Full Court Press In Gablestage’s King James Is As Much About Friendship As Basketball

Gregg Weiner and Melvin Huffnagle have a final faceoff in Rajiv Joseph's King James at Gablestage / Photos by Magnus Stark

Gregg Weiner and Melvin Huffnagle have a final faceoff in Rajiv Joseph’s King James at Gablestage / Photos by Magnus Stark

By Bill Hirschman

When we tell you that the play King James centers on two rabid baskeball devotees talking in full court press about standings and players and sports in general, you might not be enthused enough to spend two hours hearing whether LeBron James was more a legend as the savior to the Cleveland Cavaliers than the sport’s ultimate hero Michael Jordan.

But trust us, the considerable verbal dribbling and turnovers in Rajiv Joseph’s season opener at Gablestage is only the top layer over the profound examination of the underlying defining themes of friendship and betrayal and returning home to find peace.

The circling and jump shots are only a metaphor, indeed a mirror, of the growing if uneven relationship between Matt, who tends a bar in the neighborhood wine bar in Cleveland Heights, and Shawn, a wannabe writer who comes looking to buy Matt’s tickets to a crucial Cavs game.

Over the ensuing 12 years – staged as four quarters in a game – their bond grows, deepens and becomes more complicated as they pursue dreams with cyclical up and downs.

Joseph (wrote the superb Bengal Tiger at the Baghdad Zoo seen at the Mosaic Theatre in 2013) has created an incisive journey that starts as two strangers who hook up simply due to their shared fandom. But they fuse their lives on one level, then struggle as their social and financial situations upend. By the last quarter, the now distanced men find ways to revive their camaraderie – primarily by putting aside their differences to realize the value of their bond – while still maintaining the differences by putting them into the proper place of priorities.

The spark inciting the linking was 2004 when the skyrocket rise of Cavs newcomer James whose breath-taking performance was often being compared with the equally famed but semi-retired Jordan. Then in 2010, the Ohio native James leaves the struggling Cavs for the Miami Heat. But then in 2014, he returns to the Cavs and leads them to their first championship in 50 years.

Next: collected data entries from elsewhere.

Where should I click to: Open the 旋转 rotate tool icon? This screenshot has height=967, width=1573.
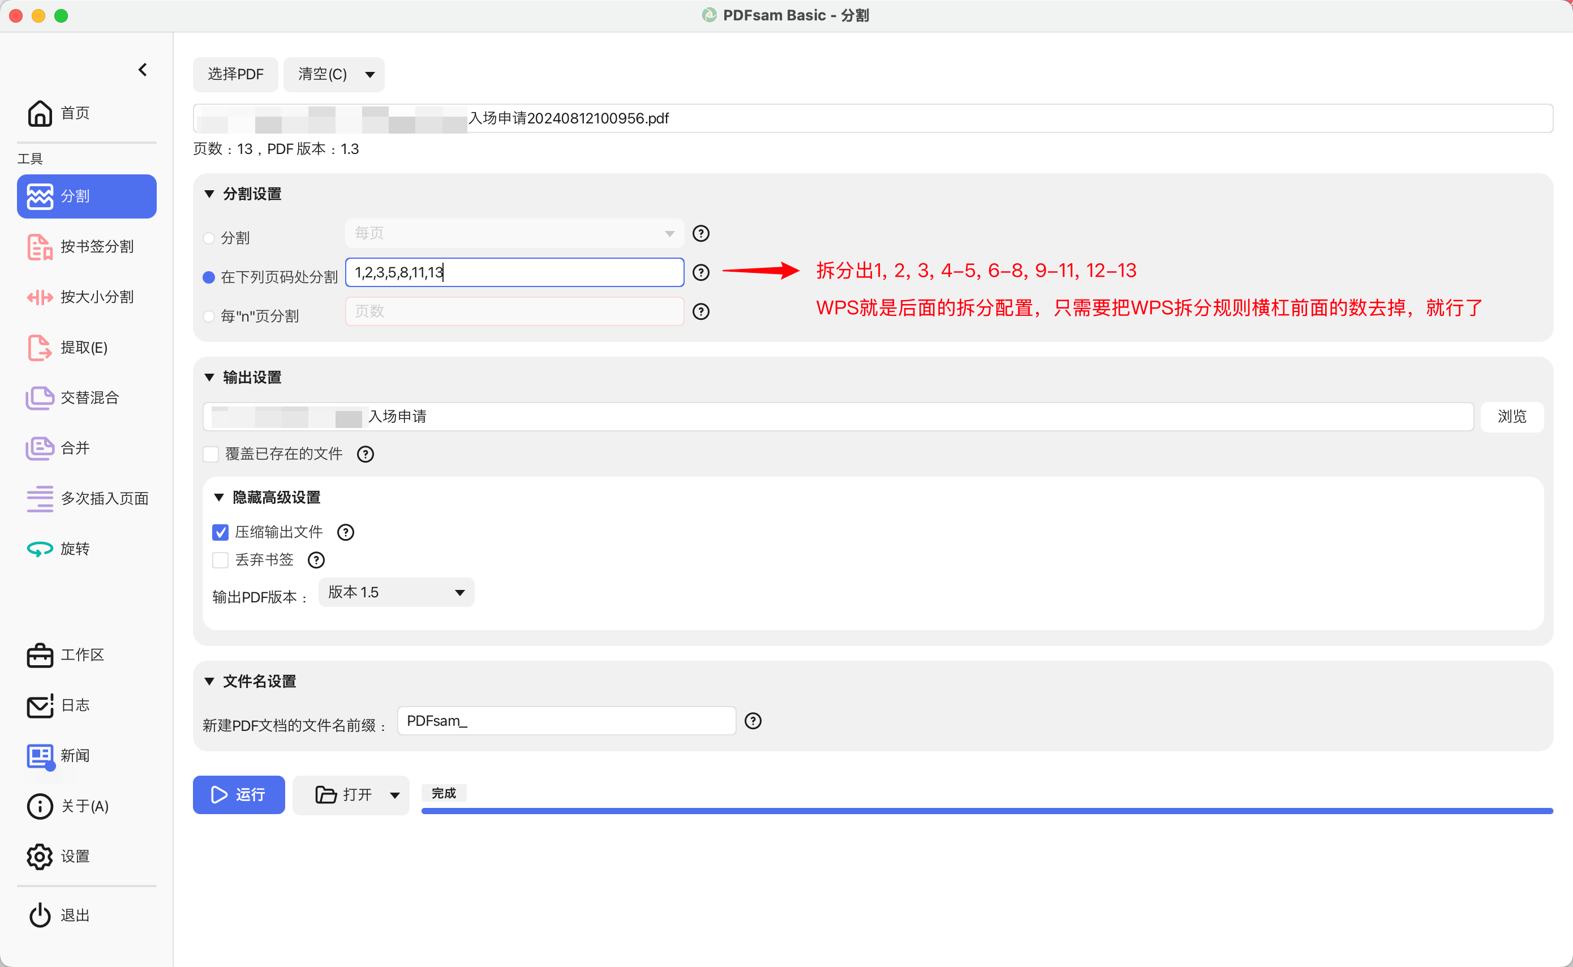pyautogui.click(x=40, y=549)
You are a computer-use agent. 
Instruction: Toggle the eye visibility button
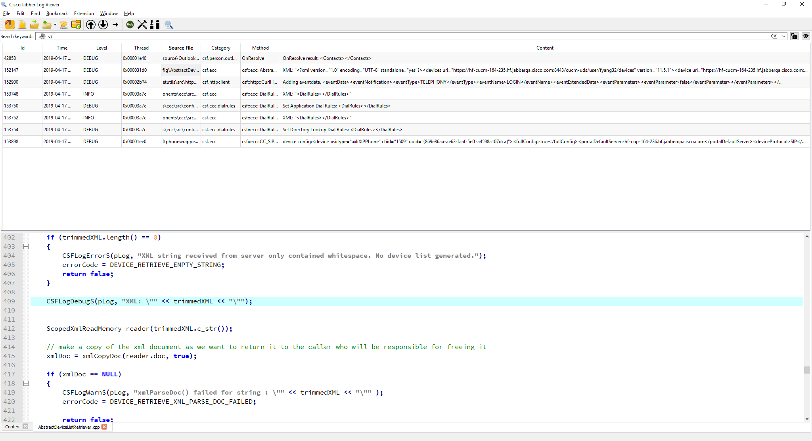[806, 36]
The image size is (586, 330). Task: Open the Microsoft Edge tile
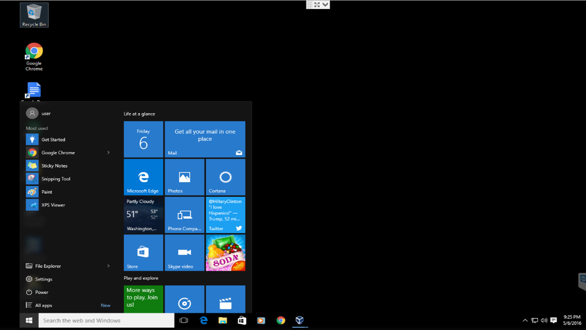[143, 177]
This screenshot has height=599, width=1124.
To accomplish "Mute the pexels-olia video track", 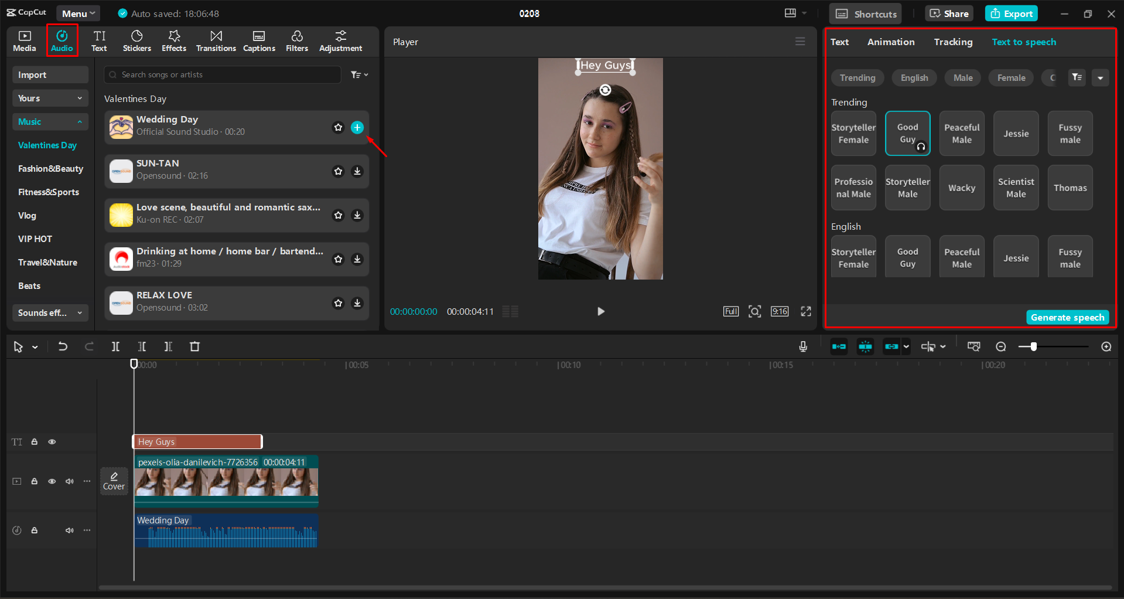I will pos(70,481).
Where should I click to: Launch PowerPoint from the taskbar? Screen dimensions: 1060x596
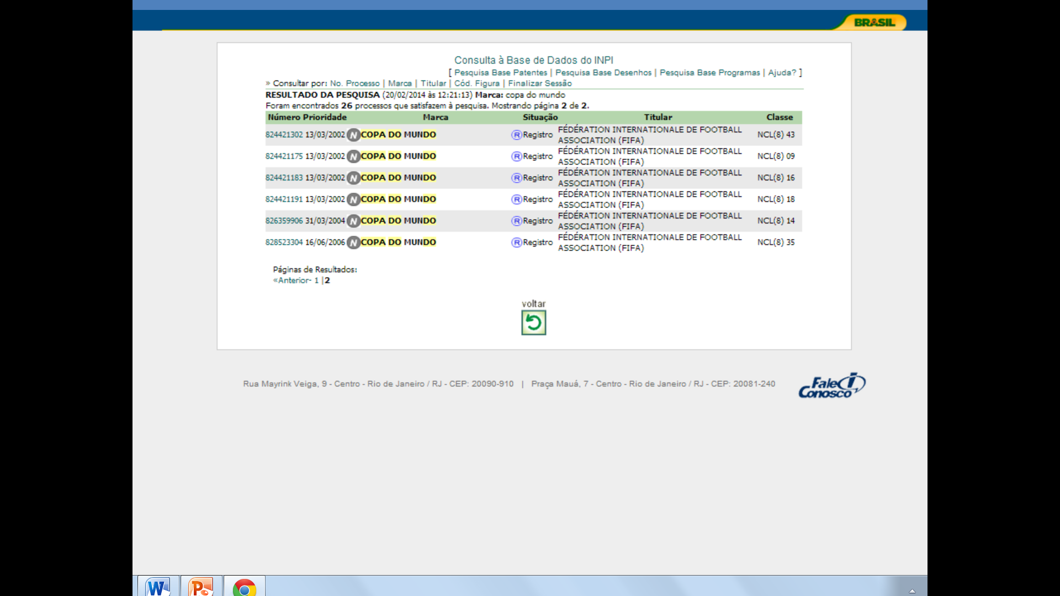click(x=201, y=587)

The drama on the floor equally excites, incites and angers the  pair as they try to cope with issues of loyalty and betrayal that percolate under their own relationship.  Even that description doesn’t match Joseph’s intricate examination of how people interact.

This production of an original 2022 Chicago premier quietly, even subtly, captures Joseph’s intricate dissection – delivered thanks to two memorable performances from a couple of pros, Melvin Huffnagle and Gregg Weiner, plus agile, smooth direction from Ruben Carrazana.

It’s a longed-for overdue “welcome home” for Weiner, one of the regions finest actors for decades, last seen here in 2021’s The Price.

Huffnagle, is a relative newcomer here as he has taken an assistant professor teaching acting at FIU. But he was a vet with The Layon Gray American Theatre in New York City. In October, he starred in Gablestage’s How I Learned What I Learned, inhabiting the spirit of August Wilson. (See review at http://www.floridatheateronstage.com/general/how-i-learned-what-i-learned-opens-gablestages-25th-season/)

Once again, Weiner delivers a masterful performance as Matt’s personality and situation flow back and forth – while his troubled past quietly rumbles below and through all of it under Weiner’s surface.

But Huffnagle whom the playwright intentionally imbues with a more volatile temperament often expressed with nimble athletic explosions that sometimes has him standing on tables. Yet he dives just as deeply in Shawn’s inner wranglings.

Huffnagle’s name in future reviews and season schedules should be a tip off to make a reservation.

But Carrazana, a Miami native who has worked in Dallas and now in Chicago, is the essential third member of the forward squad. He reflects the ever fluctuating bond with physical staging. The timing, the changing pace, the ever flexible undertones are his choreography.

The costumes by Lorena Lopez perfectly but subtly expressed the characters’ evolving character, social standing and fiscal health – down to the changing sneakers they wore in the four scenes to the shirts they wear. Shawn wears a bowling alley-like shirt when he temps as staff at Matt’s mother’s store; Matt wears a classy T-shirt advertising the luxurious new restaurant he has created.

Each quarter is separated by videos of games with pulsating music. Scenic designer Frank J. Oliva once again creates two distinct environments: Matt’s bar  La Cave du Vin and his mother’s curio shop jammed with oddities that each man will work in at some point.

The entire effort posits that elastic tumult of sports is far more like life – and life like sports — than we realize. And there are lessons in both to be absorbed.

King James runs through Nov. 24  at GableStage, 1200 Anastasia Ave., Coral Gables. Call 305-445-1119 or visit gablestage.org for tickets. Running time about two hours with a 15-minute intermission. Tickets range from $40 to $65.